**Exercice**
Relevez dans le texte source ci-dessous les titres de toutes les fresques que Lehmann a réalisées entre 1842 et 1844 pour la chapelle de Saint-Merri.

**Texte source**
+ + + +
Allemand, naturalisé Français, Henri Lehmann fut l’élève de Jean-Auguste-Dominique Ingres et le maître de nombreux artistes, parmi les plus innovants de leur génération : les symbolistes Edmond Aman-Jean et Alexandre Séon, mais surtout Georges Seurat.
En 1839, Lehmann, accompagné de Théodore Chassériau, quitte Paris pour rejoindre Ingres, alors directeur de la Villa Médicis, à Rome.
Il rentre en 1842 et entame une carrière officielle - il peint portraits et décors, religieux ou séculiers. Immédiatement après son retour, il reçoit la commande du décor d’une des chapelles de l’église Saint-Merri ; les autres sont confiés à François-Gabriel-Guillaume Lépaulle, Théodore Chassériau et Amaury-Duval.
Réalisées entre 1842 et 1844, les fresques de Lehmann se déploient sur trois parois : à gauche, La confession et La pénitence dominées par Le Baptême du Christ, à droite, la Descente du Saint-Esprit sur les Apôtres, et au centre L’Annonciation, surmontée par Les trois personnes de la Sainte Trinité.
« La première peinture murale que fit Lehmann fut la chapelle du Saint-Esprit à Saint Merri, travail remarquable, où les qualités essentielles de la peinture décorative sont scrupuleusement observées. Il sut avec un tact parfait, conservé de la peinture du XVe siècle, l’aspect un peu plat, comme un ornement qui ne détruit pas la surface du mur, sans se priver de toute la science moderne dans le dessin des figures »1.
Académique, Lehmann réalise de nombreuses études préparatoires à ses grandes compositions. Datés de 1842, ces deux portraits sont vraisemblablement des pensées non retenues pour le décor de Saint Merri : peut-être les visages de Dieu et du Christ, pour Les trois personnes de la Sainte Trinité, ou ceux d’« un prêtre dans la force de l’âge [...] d’un air sévère » et d’« un vieillard donnant l’absolution »2, pour La Confession et La Pénitence. Ce modèle sur fond or apparaît également, peint de profil, dans un second tableau de 1842 : Jérémie dictant ses prophéties, aujourd’hui conservé au musée des beaux-arts d’Angers, et pour lequel il réalise plusieurs esquisses.
+ + + +
**Extrait de données**
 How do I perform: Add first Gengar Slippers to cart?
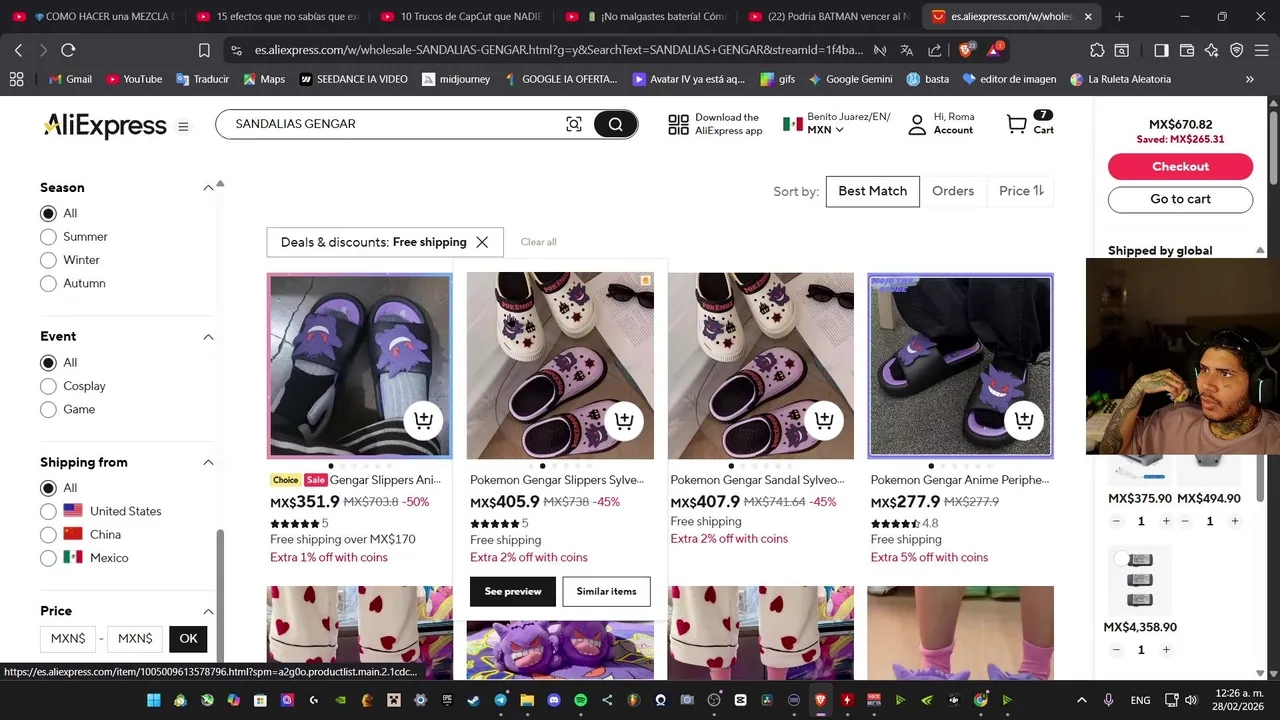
+ + + +
**Réponse**
- La confession
- La pénitence
- Le Baptême du Christ
- la Descente du Saint-Esprit sur les Apôtres
- L’Annonciation
- Les trois personnes de la Sainte Trinité